(Collected data)

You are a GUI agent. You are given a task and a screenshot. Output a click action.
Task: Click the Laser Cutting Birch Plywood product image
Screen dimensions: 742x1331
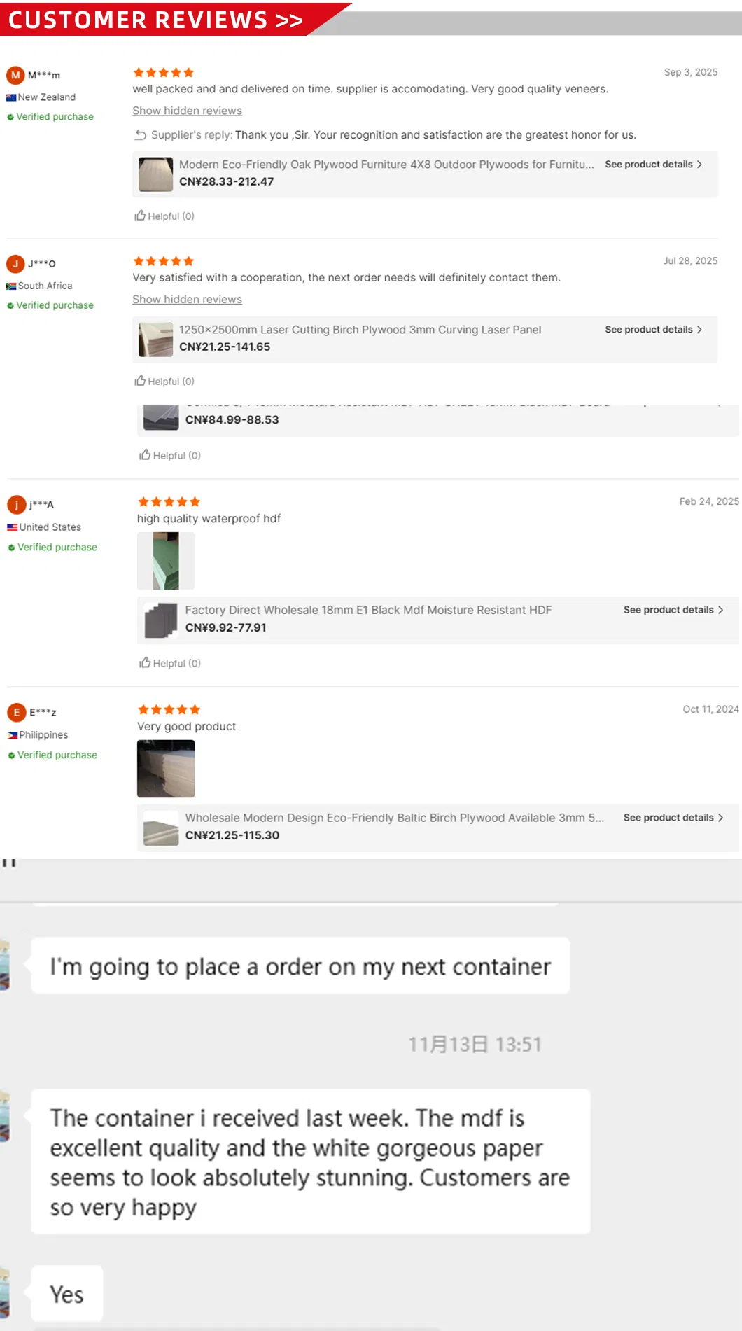155,340
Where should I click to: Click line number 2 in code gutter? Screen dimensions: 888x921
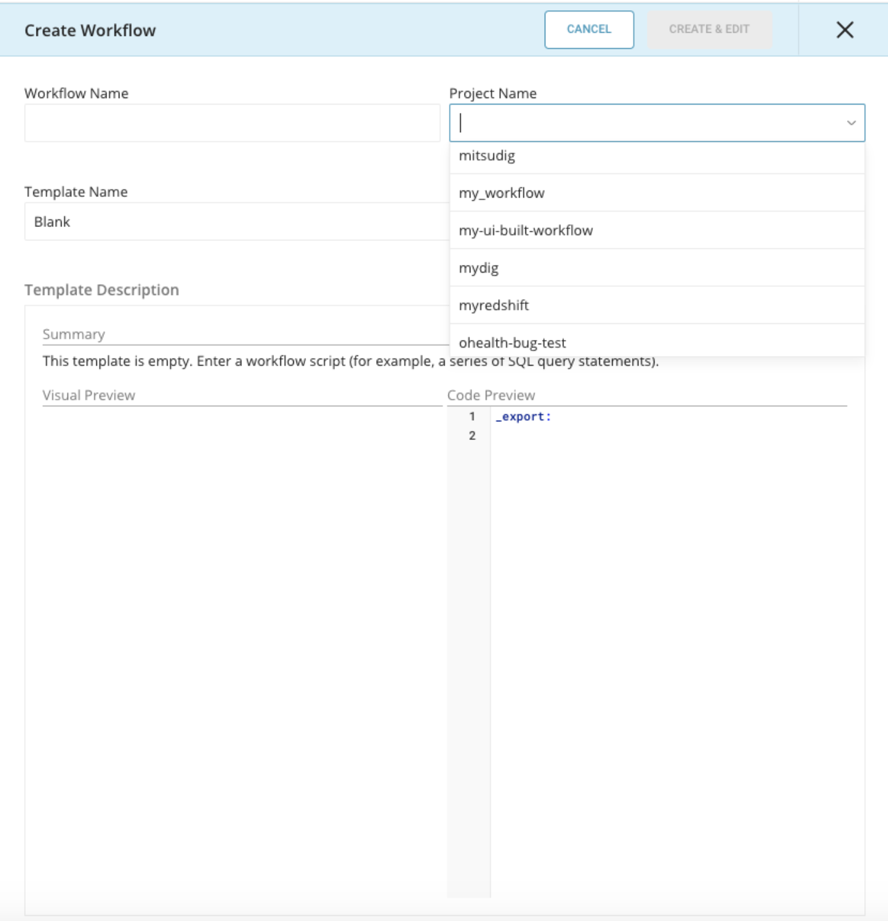472,436
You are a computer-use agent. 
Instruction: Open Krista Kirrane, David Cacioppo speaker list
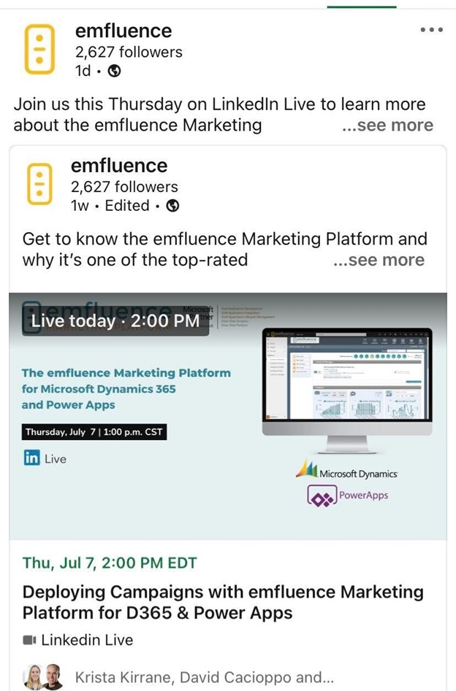(x=204, y=678)
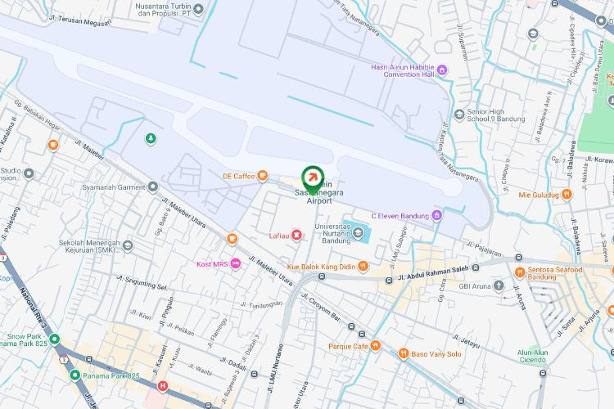Select the GBI Aruna church marker
The height and width of the screenshot is (409, 614).
click(498, 285)
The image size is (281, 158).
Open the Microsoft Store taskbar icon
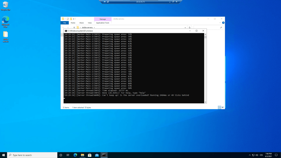89,155
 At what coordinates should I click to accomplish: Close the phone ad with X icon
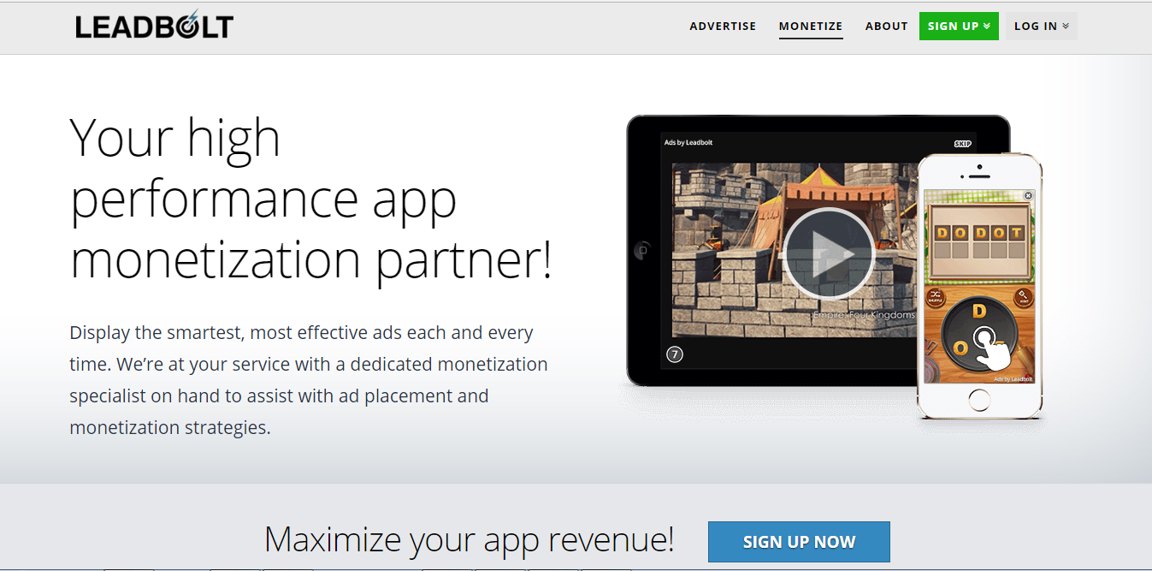[1028, 196]
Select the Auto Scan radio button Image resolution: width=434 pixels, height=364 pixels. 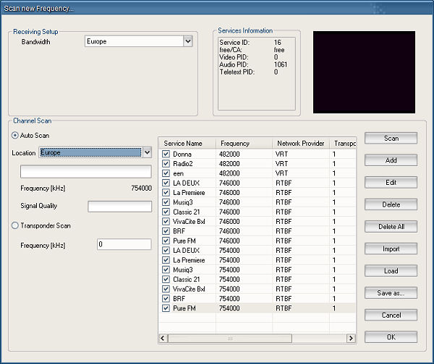[x=15, y=135]
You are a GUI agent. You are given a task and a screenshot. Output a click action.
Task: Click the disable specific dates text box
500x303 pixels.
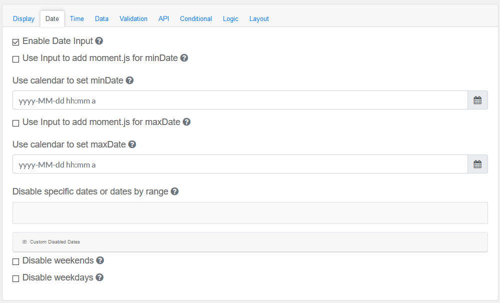pyautogui.click(x=250, y=213)
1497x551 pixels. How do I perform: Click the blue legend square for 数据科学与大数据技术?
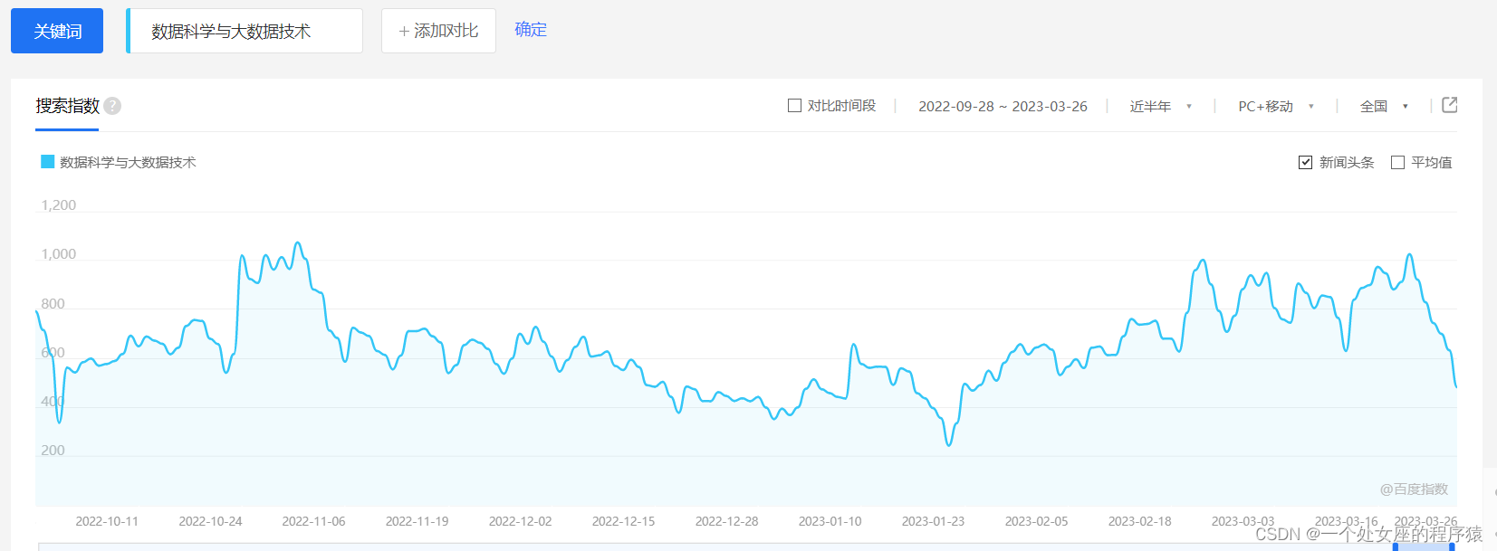48,162
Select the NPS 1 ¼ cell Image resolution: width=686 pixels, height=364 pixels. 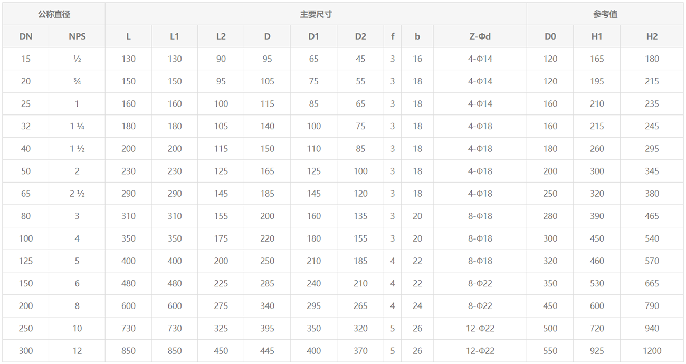pyautogui.click(x=77, y=126)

▶ **About this exercise**
The answer should contain nothing but the lines from the top of the data above through the line containing "You are a computer-use agent.", copied exactly, with no images.

▶ **Output of the exercise**
You are a GUI agent. You are given a task and a screenshot. Output a click action.
Task: Click the Laser Cutting Birch Plywood product image
Screen dimensions: 742x1331
155,340
Where should I click to: Click line number 2 in code gutter? Screen dimensions: 888x921
472,436
You are a computer-use agent. 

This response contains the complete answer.